Texto selecionado:

______________________________

Cinco
ministros da corte constitucional brasileira se sentiram à vontade para
depredar o texto que deveriam guardar
Não
tenhamos dúvida de que a pressão da sociedade foi decisiva para que o Supremo
votasse contra o golpe urdido — dentro do Supremo — para autorizar a reeleição
dos comandos de Senado e Câmara numa mesma legislatura. Matou-se a pretensão
golpista de Davi Alcolumbre, mas não sem que aqui se reforce a vergonha de um
presidente de Poder que abandona o mandato vigente para costurar uma
presidência futura, ademais interditada por lei. Ceifou-se também a chance de
Rodrigo Maia surfar a onda.
Não
há o que comemorar, porém. Cinco dos 11 ministros da corte constitucional
brasileira se sentiram à vontade para — distorcendo a semântica — depredar o
texto que deveriam guardar. Cinco dos 11 ministros, alguns dos quais
considerados garantistas, não se acanharam em expor o molejo oportunista do
garantismo de rebolação hoje havido no STF.
Rebolam todos, entretanto. Ou quase todos. Muitos dos que agora se impuseram como originalistas — protetores do que versa a palavra constitucional — sendo os que, no ano passado, contorceram o verbo para encontrar na Constituição brecha que encaixasse a prisão após condenação em segunda instância. Não faltam exemplos outros.
Gilmar
Mendes, relator da matéria da hora, não escondeu o método em seu
voto-cabe-tudo: “O afastamento da letra da Constituição pode muito bem promover
objetivos constitucionais de elevado peso normativo”. Difícil é achar ministro
— todos decerto seguros de serem promotores dos mais virtuosos refinamentos
constitucionais — que já não se tenha baseado nessa fórmula tudo-pode. Trata-se
de manifestação cujo endosso teria —e tem — efeito carta branca nas mãos de
juízes que não raro se movem como agentes políticos, mas que se querem
merecedores da fé devotada aos santos.
Em
suma, ignorar o que diz a Carta como forma de, confiando na condução dos
iluminados, libertar o sentimento, o sentido não expresso, da Carta. Na
prática, ignorar o que diz a Carta, o que pretendeu o constituinte, para que
objetivos político-eleitorais de elevado peso antirrepublicano sejam tratados
como saudáveis mutações constitucionais por togados, cujo abuso de poder os
transformou em ditadores do regime democrático.
Quem
lê o voto de Mendes quase tem vontade de o agradecer por ainda não serem ele e
os seus supremos os que elegem as mesas diretoras do Congresso. O ministro nos
avisa, condescendente, que pretendia mesmo mudar a regra do jogo e que não lhe
faltam meios para fazê-lo à revelia do texto constitucional; mas que
continuariam sendo os parlamentares a eleger o comando das Casas.

______________________________

Seção de dados:
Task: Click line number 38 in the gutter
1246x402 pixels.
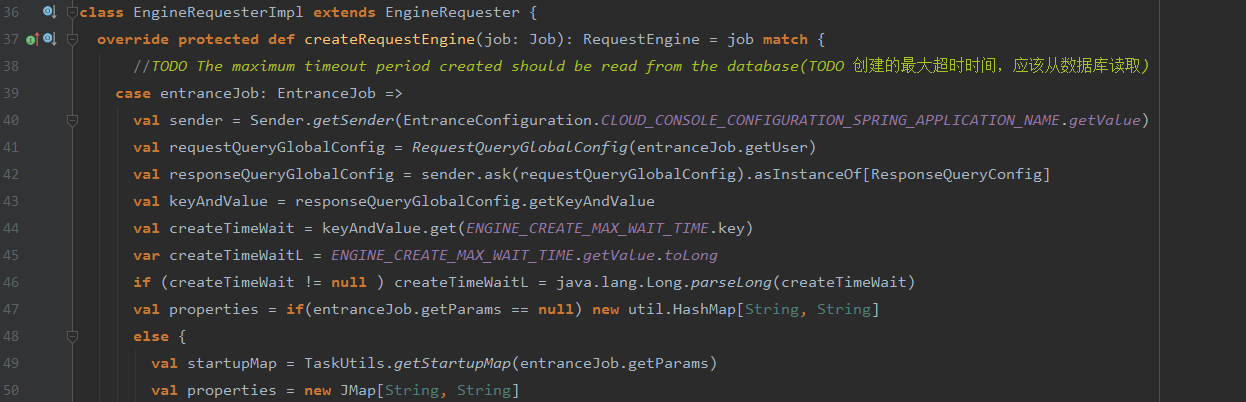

______________________________

Tarefas a realizar:
(1) Segundo o artigo sobre o Supremo, quem foi o relator da matéria?
(2) Liste todas as pessoas mencionadas pelo nome no artigo sobre o Supremo.
(3) Prossiga com o artigo sobre o Supremo a partir da última frase apresentada.

Respostas por tarefa:
(1) Gilmar Mendes.

(2) Davi Alcolumbre, Rodrigo Maia, Gilmar Mendes

(3)
É
preciso ser duro com o que se tentou armar no Supremo. Um golpe contra a
Constituição da República. Um golpe que consiste em declarar inconstitucional o
texto constitucional — com o argumento de cevar o texto constitucional.
Um
golpe urdido há mais de ano, nos últimos meses à custa de um país de todo
paralisado, que tem como gênese a convicção de que se poderia lastrear um
arranjo político, a partir do Supremo, fraudando a Carta. A partir do Supremo,
a subversão da Carta! O — como o nomeei no artigo passado — golpe de
Alcolumbre; que corpo de golpe não teria, que não passaria de fetiche de
moleque autocrata, sem que ministros do STF, verdadeiros despachantes, o
tivessem anabolizado por meio de leituras messalinas da Constituição.
Diz-se
— e sem o devido escândalo — que ministros do STF fariam cálculos políticos
ante o que seria um dilema; como se fossem moderadores de apetites autoritários
do futuro. Assim, porque avaliariam que a dupla Alcolumbre e Maia cumpre bom
papel em frear o ímpeto golpista de Jair Bolsonaro, seria seguro, pensando num
bem maior, estender-lhes os períodos na presidência das Casas legislativas. E
então teríamos a seguinte equação arbitrária: para evitar um presumido golpe
bolsonarista amanhã, aplique-se um golpe já.
É
grave. A prostituição do pacto social assentado pelo constituinte; que faz ver
que a progressiva depredação de nossos fundamentos institucionais, de que a
eleição de Bolsonaro é a febre maior, plantou não raposas no supremo
galinheiro, mas cupins. O STF carcomendo-se por dentro, enquanto do lado de
fora crescem os que o querem derrubar — muito mais volumosos sendo os que,
considerando-o uma estrutura inconfiável, voltada ao cultivo dos próprios
interesses, não se incomodariam com seu empastelamento.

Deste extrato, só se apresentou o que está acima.